(EXCERPT TO READ)

|Sex differences in math/science
||[Dec. 30th, 2008|11:09 am]
I've been posting a lot on other forums lately and I'm going to repost things here occasionally, because I enjoy your comments.
This is what I feel on the issue of intrinsic sex differences in math/science ability:
What I fail to understand is why this is such a huge issue. Whatever sex or gender differences there may or may not be, it is clear that they are not sufficient to explain the vastly skewed sex ratio we find today, and that bias plays a big role in explaining it. So why not work together to eliminate the bias instead of getting bogged down in divisive debates?As I see it, if and when participation levels in math and science reach, 55-45, or even 60-40, then it will be time to talk about whether that last 5-10% is due to bias or intrinsic differences.
Oh, by the way, I guess I've toned down my views on the sex ratio in the VC industry, mainly as a result of the comments there :-)
So what do you think?
I look at it similarly:
If there is a genetic or otherwise gender bias that somehow we have no control over this doesn't mean that all women should abandon science en masse nor that they should be discouraged from going into the field. Bias doesn't mean that some women are good at science and the only way to find out which ones are is to encourage all of them.

(End EXCERPT TO READ)

### EXERCISE PROMPT
Answer these questions about the post on sex differences in math and science.
1. What date does the post carry?
2. At what participation levels in math and science does the writer say it will be time to talk about bias versus intrinsic differences?
3. The writer has toned down their views on the sex ratio in which industry?
The items that come after this post are from a different source.

(DATA RECORDS)

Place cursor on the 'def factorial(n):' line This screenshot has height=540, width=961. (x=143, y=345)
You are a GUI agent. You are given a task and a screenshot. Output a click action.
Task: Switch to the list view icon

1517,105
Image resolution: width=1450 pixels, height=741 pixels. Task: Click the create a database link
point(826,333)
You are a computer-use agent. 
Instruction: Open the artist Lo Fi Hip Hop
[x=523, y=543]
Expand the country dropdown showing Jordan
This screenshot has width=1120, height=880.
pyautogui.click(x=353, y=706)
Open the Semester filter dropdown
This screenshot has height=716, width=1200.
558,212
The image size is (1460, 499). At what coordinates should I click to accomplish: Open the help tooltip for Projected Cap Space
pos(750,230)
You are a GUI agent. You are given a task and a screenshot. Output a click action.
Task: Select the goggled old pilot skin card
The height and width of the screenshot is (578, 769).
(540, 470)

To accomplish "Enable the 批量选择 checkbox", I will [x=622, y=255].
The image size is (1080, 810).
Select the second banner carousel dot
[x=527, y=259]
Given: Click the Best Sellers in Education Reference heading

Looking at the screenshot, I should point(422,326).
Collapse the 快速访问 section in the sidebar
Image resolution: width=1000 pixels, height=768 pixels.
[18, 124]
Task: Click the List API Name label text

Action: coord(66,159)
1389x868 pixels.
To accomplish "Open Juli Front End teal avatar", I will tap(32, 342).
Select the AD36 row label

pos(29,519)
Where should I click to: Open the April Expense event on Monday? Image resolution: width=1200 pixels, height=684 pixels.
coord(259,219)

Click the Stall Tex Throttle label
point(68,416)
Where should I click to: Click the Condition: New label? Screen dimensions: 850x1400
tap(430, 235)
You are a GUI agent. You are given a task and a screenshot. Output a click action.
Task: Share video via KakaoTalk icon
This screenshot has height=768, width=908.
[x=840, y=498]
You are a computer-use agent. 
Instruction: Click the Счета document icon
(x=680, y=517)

(End DATA RECORDS)

### RESPONSE TO THE EXERCISE
1. Dec. 30th, 2008
2. 55-45, or even 60-40
3. The VC industry